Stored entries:
────────────────────────────────────────
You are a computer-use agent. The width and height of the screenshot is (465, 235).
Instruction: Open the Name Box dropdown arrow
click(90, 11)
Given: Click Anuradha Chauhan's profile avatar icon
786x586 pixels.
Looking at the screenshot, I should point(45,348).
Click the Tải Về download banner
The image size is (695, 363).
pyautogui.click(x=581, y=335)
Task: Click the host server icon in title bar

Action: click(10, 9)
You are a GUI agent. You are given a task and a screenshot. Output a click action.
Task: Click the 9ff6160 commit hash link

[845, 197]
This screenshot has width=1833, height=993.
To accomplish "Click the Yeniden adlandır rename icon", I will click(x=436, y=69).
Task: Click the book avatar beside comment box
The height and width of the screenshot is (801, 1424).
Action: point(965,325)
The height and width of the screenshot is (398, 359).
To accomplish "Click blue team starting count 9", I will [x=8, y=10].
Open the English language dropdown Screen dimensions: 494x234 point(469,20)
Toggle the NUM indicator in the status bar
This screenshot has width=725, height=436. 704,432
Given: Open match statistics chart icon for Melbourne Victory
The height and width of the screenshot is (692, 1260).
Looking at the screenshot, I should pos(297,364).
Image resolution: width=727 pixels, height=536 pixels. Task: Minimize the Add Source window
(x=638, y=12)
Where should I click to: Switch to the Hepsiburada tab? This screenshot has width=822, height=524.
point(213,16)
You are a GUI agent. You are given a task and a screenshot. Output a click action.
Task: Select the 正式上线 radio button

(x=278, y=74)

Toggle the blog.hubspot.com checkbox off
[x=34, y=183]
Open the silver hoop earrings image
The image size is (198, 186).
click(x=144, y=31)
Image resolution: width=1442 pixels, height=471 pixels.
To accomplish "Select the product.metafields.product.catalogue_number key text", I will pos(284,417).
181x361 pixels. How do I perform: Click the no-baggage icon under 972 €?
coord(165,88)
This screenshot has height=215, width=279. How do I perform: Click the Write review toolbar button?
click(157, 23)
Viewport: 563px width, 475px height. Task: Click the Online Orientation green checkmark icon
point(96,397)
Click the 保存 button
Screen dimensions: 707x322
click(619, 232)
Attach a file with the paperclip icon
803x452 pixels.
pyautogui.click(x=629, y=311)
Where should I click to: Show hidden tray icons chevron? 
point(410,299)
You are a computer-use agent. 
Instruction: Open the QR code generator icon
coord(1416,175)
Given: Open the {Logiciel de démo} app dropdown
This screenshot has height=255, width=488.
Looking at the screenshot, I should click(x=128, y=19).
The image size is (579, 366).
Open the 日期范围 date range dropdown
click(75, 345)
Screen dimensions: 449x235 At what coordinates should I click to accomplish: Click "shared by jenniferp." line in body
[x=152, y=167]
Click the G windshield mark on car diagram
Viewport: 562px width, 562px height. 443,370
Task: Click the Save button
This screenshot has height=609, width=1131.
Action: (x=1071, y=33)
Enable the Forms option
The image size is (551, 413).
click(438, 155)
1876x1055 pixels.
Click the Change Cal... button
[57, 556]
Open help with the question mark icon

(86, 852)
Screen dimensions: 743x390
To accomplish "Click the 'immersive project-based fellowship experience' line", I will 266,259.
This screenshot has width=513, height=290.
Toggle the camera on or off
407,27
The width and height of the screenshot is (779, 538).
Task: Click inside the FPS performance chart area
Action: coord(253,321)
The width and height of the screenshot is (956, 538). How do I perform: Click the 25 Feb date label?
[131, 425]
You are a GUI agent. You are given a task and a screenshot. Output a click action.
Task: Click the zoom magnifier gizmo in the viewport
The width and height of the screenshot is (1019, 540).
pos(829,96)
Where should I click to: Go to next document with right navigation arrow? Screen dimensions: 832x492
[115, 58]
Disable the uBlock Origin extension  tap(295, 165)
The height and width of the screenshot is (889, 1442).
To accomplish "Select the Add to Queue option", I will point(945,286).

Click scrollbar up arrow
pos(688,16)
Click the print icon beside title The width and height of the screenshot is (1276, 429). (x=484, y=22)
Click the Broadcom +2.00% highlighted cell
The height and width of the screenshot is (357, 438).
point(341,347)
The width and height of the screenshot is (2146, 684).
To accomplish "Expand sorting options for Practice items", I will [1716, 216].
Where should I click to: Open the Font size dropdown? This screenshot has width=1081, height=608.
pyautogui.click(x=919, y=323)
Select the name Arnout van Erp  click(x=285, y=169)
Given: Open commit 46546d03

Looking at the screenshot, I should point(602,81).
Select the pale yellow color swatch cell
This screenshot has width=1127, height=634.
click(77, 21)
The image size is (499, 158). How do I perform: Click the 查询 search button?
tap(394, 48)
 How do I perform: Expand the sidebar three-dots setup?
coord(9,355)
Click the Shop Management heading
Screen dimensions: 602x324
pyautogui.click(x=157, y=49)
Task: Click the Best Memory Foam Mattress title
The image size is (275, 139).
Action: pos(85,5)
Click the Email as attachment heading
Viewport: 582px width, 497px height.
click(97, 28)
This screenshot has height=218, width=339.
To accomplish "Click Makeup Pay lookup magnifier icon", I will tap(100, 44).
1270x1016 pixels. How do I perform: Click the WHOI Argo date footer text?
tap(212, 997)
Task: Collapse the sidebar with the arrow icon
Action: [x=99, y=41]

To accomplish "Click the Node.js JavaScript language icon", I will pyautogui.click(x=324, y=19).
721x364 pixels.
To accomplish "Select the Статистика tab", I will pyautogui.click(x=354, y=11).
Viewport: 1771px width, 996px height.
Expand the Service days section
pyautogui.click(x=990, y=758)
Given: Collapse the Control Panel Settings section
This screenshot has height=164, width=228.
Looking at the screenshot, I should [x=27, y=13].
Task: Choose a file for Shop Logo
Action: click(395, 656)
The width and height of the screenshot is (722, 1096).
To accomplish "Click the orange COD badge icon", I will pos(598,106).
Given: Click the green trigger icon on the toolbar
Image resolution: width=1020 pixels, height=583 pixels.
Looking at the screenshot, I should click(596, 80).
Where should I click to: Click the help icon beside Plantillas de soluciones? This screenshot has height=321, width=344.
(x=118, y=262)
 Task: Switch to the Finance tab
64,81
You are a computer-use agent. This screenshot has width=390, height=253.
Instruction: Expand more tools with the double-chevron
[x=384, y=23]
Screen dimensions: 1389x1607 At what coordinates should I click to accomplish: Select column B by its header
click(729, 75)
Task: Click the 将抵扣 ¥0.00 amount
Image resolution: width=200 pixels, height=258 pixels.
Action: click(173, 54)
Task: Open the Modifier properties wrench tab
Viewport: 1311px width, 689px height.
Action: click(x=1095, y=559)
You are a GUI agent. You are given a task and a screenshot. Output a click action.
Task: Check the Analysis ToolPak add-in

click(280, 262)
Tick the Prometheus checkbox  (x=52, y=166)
────────────────────────────────────────
Return the stored entries above word for word, keeping every line.

**Result of this task**
You are a computer-use agent. The width and height of the screenshot is (465, 235).
Instruction: Open the Name Box dropdown arrow
click(90, 11)
Given: Click Anuradha Chauhan's profile avatar icon
786x586 pixels.
Looking at the screenshot, I should point(45,348).
Click the Tải Về download banner
The image size is (695, 363).
pyautogui.click(x=581, y=335)
Task: Click the host server icon in title bar

Action: click(10, 9)
You are a GUI agent. You are given a task and a screenshot. Output a click action.
Task: Click the 9ff6160 commit hash link

[845, 197]
This screenshot has width=1833, height=993.
To accomplish "Click the Yeniden adlandır rename icon", I will click(x=436, y=69).
Task: Click the book avatar beside comment box
The height and width of the screenshot is (801, 1424).
Action: point(965,325)
The height and width of the screenshot is (398, 359).
To accomplish "Click blue team starting count 9", I will [x=8, y=10].
Open the English language dropdown Screen dimensions: 494x234 point(469,20)
Toggle the NUM indicator in the status bar
This screenshot has width=725, height=436. 704,432
Given: Open match statistics chart icon for Melbourne Victory
The height and width of the screenshot is (692, 1260).
Looking at the screenshot, I should pos(297,364).
Image resolution: width=727 pixels, height=536 pixels. Task: Minimize the Add Source window
(x=638, y=12)
Where should I click to: Switch to the Hepsiburada tab? This screenshot has width=822, height=524.
point(213,16)
You are a GUI agent. You are given a task and a screenshot. Output a click action.
Task: Select the 正式上线 radio button

(x=278, y=74)

Toggle the blog.hubspot.com checkbox off
[x=34, y=183]
Open the silver hoop earrings image
The image size is (198, 186).
click(x=144, y=31)
Image resolution: width=1442 pixels, height=471 pixels.
To accomplish "Select the product.metafields.product.catalogue_number key text", I will pos(284,417).
181x361 pixels. How do I perform: Click the no-baggage icon under 972 €?
coord(165,88)
This screenshot has height=215, width=279. How do I perform: Click the Write review toolbar button?
click(157, 23)
Viewport: 563px width, 475px height. Task: Click the Online Orientation green checkmark icon
point(96,397)
Click the 保存 button
Screen dimensions: 707x322
click(619, 232)
Attach a file with the paperclip icon
803x452 pixels.
pyautogui.click(x=629, y=311)
Where should I click to: Show hidden tray icons chevron? 
point(410,299)
You are a computer-use agent. 
Instruction: Open the QR code generator icon
coord(1416,175)
Given: Open the {Logiciel de démo} app dropdown
This screenshot has height=255, width=488.
Looking at the screenshot, I should click(x=128, y=19).
The image size is (579, 366).
Open the 日期范围 date range dropdown
click(75, 345)
Screen dimensions: 449x235 At what coordinates should I click to accomplish: Click "shared by jenniferp." line in body
[x=152, y=167]
Click the G windshield mark on car diagram
Viewport: 562px width, 562px height. 443,370
Task: Click the Save button
This screenshot has height=609, width=1131.
Action: (x=1071, y=33)
Enable the Forms option
The image size is (551, 413).
click(438, 155)
1876x1055 pixels.
Click the Change Cal... button
[57, 556]
Open help with the question mark icon

(86, 852)
Screen dimensions: 743x390
To accomplish "Click the 'immersive project-based fellowship experience' line", I will 266,259.
This screenshot has width=513, height=290.
Toggle the camera on or off
407,27
The width and height of the screenshot is (779, 538).
Task: Click inside the FPS performance chart area
Action: coord(253,321)
The width and height of the screenshot is (956, 538). How do I perform: Click the 25 Feb date label?
[131, 425]
You are a GUI agent. You are given a task and a screenshot. Output a click action.
Task: Click the zoom magnifier gizmo in the viewport
The width and height of the screenshot is (1019, 540).
pos(829,96)
Where should I click to: Go to next document with right navigation arrow? Screen dimensions: 832x492
[115, 58]
Disable the uBlock Origin extension  tap(295, 165)
The height and width of the screenshot is (889, 1442).
To accomplish "Select the Add to Queue option", I will point(945,286).

Click scrollbar up arrow
pos(688,16)
Click the print icon beside title The width and height of the screenshot is (1276, 429). (x=484, y=22)
Click the Broadcom +2.00% highlighted cell
The height and width of the screenshot is (357, 438).
point(341,347)
The width and height of the screenshot is (2146, 684).
To accomplish "Expand sorting options for Practice items", I will [1716, 216].
Where should I click to: Open the Font size dropdown? This screenshot has width=1081, height=608.
pyautogui.click(x=919, y=323)
Select the name Arnout van Erp  click(x=285, y=169)
Given: Open commit 46546d03

Looking at the screenshot, I should point(602,81).
Select the pale yellow color swatch cell
This screenshot has width=1127, height=634.
click(77, 21)
The image size is (499, 158). How do I perform: Click the 查询 search button?
tap(394, 48)
 How do I perform: Expand the sidebar three-dots setup?
coord(9,355)
Click the Shop Management heading
Screen dimensions: 602x324
pyautogui.click(x=157, y=49)
Task: Click the Best Memory Foam Mattress title
The image size is (275, 139).
Action: pos(85,5)
Click the Email as attachment heading
Viewport: 582px width, 497px height.
click(97, 28)
This screenshot has height=218, width=339.
To accomplish "Click Makeup Pay lookup magnifier icon", I will tap(100, 44).
1270x1016 pixels. How do I perform: Click the WHOI Argo date footer text?
tap(212, 997)
Task: Collapse the sidebar with the arrow icon
Action: [x=99, y=41]

To accomplish "Click the Node.js JavaScript language icon", I will pyautogui.click(x=324, y=19).
721x364 pixels.
To accomplish "Select the Статистика tab", I will pyautogui.click(x=354, y=11).
Viewport: 1771px width, 996px height.
Expand the Service days section
pyautogui.click(x=990, y=758)
Given: Collapse the Control Panel Settings section
This screenshot has height=164, width=228.
Looking at the screenshot, I should [x=27, y=13].
Task: Choose a file for Shop Logo
Action: click(395, 656)
The width and height of the screenshot is (722, 1096).
To accomplish "Click the orange COD badge icon", I will pos(598,106).
Given: Click the green trigger icon on the toolbar
Image resolution: width=1020 pixels, height=583 pixels.
Looking at the screenshot, I should click(596, 80).
Where should I click to: Click the help icon beside Plantillas de soluciones? This screenshot has height=321, width=344.
(x=118, y=262)
 Task: Switch to the Finance tab
64,81
You are a computer-use agent. This screenshot has width=390, height=253.
Instruction: Expand more tools with the double-chevron
[x=384, y=23]
Screen dimensions: 1389x1607 At what coordinates should I click to accomplish: Select column B by its header
click(729, 75)
Task: Click the 将抵扣 ¥0.00 amount
Image resolution: width=200 pixels, height=258 pixels.
Action: click(173, 54)
Task: Open the Modifier properties wrench tab
Viewport: 1311px width, 689px height.
Action: click(x=1095, y=559)
You are a GUI agent. You are given a task and a screenshot. Output a click action.
Task: Check the Analysis ToolPak add-in

click(280, 262)
Tick the Prometheus checkbox  (x=52, y=166)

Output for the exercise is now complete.